Yelp Cracks Down on Review Solicitation: What It Means for Your Business
Yelp has done a great job of establishing itself as the go-to source for online reviews—but reviews are a tricky business. Even a few years ago, research showed that 88 percent of consumers trust online reviews as much as personal recommendations from friends and family members. That’s a lot of trust to put into a stranger’s opinion on the internet.
One of the most crucial factors for securing that trust is knowing, for sure, that the review you’re reading was, in fact, submitted by a stranger—and not a representative from the brand they’re reviewing, or someone merely paid to say good things about the company.
Yelp has always had a strict policy about solicited reviews, but lately, it’s been cracking down on strategies that even indirectly encourage user reviews. And if you want to make sure your business—and the reviews attached to it—remain squarely in Yelp’s good graces, there are a few new things you should know.
Why Reviews Matter
Obviously, online reviews are beneficial, as long as you have lots of positive reviews in your corner.

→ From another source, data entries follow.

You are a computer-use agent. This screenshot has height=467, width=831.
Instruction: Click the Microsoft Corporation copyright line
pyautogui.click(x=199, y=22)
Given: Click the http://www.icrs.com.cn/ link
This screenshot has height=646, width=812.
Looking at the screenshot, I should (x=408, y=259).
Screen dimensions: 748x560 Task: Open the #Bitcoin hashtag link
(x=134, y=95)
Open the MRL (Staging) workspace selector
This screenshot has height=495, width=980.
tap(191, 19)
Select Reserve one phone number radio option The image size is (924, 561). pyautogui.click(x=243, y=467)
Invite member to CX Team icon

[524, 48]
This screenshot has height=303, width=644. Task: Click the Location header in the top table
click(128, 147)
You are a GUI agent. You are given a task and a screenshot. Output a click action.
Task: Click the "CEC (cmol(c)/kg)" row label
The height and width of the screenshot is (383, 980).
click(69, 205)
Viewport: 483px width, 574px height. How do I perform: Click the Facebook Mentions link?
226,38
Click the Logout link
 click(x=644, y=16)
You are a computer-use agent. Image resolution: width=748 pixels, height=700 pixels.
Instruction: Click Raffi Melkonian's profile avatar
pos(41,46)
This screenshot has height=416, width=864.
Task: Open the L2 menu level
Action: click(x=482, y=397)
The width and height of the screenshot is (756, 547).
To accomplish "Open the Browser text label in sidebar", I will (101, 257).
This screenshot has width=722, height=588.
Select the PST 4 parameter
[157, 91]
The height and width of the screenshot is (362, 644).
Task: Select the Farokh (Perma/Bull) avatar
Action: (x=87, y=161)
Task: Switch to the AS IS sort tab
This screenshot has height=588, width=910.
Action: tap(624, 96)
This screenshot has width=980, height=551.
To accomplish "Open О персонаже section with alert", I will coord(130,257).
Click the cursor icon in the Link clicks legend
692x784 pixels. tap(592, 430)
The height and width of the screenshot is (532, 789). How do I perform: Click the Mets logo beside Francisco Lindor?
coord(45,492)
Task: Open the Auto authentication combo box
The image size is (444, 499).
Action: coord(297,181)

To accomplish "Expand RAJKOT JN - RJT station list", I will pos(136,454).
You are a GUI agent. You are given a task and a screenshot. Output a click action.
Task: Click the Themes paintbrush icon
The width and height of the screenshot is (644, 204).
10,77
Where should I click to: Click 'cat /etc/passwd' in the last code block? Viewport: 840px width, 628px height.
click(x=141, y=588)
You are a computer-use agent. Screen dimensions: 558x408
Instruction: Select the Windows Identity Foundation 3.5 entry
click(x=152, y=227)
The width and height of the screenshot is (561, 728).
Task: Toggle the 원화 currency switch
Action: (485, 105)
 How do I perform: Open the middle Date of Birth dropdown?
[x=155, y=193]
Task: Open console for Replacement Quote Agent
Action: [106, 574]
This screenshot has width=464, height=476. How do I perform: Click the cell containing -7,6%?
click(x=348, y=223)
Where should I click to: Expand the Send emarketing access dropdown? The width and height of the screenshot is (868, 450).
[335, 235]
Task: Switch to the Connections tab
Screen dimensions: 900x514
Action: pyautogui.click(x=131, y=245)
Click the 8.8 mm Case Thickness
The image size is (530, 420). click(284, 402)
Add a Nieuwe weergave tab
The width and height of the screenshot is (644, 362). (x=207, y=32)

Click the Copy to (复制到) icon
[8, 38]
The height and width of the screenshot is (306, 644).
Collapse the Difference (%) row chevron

Positive reviews give new customers a better impression of your brand, and can boost your company’s visibility in local search results, as well as boosting your presence in the review platform’s search results.
The exact nature of Google’s search algorithm isn’t publicly available, but generally, the better your reviews are, the higher you’ll rank.
Yelp’s Policy on Solicited Reviews
There’s an incentive for businesses to solicit as many good reviews as possible, but Yelp’s goal is to gain and keep as much consumer trust as possible—which means ensuring that reviews aren’t influenced by businesses in any way.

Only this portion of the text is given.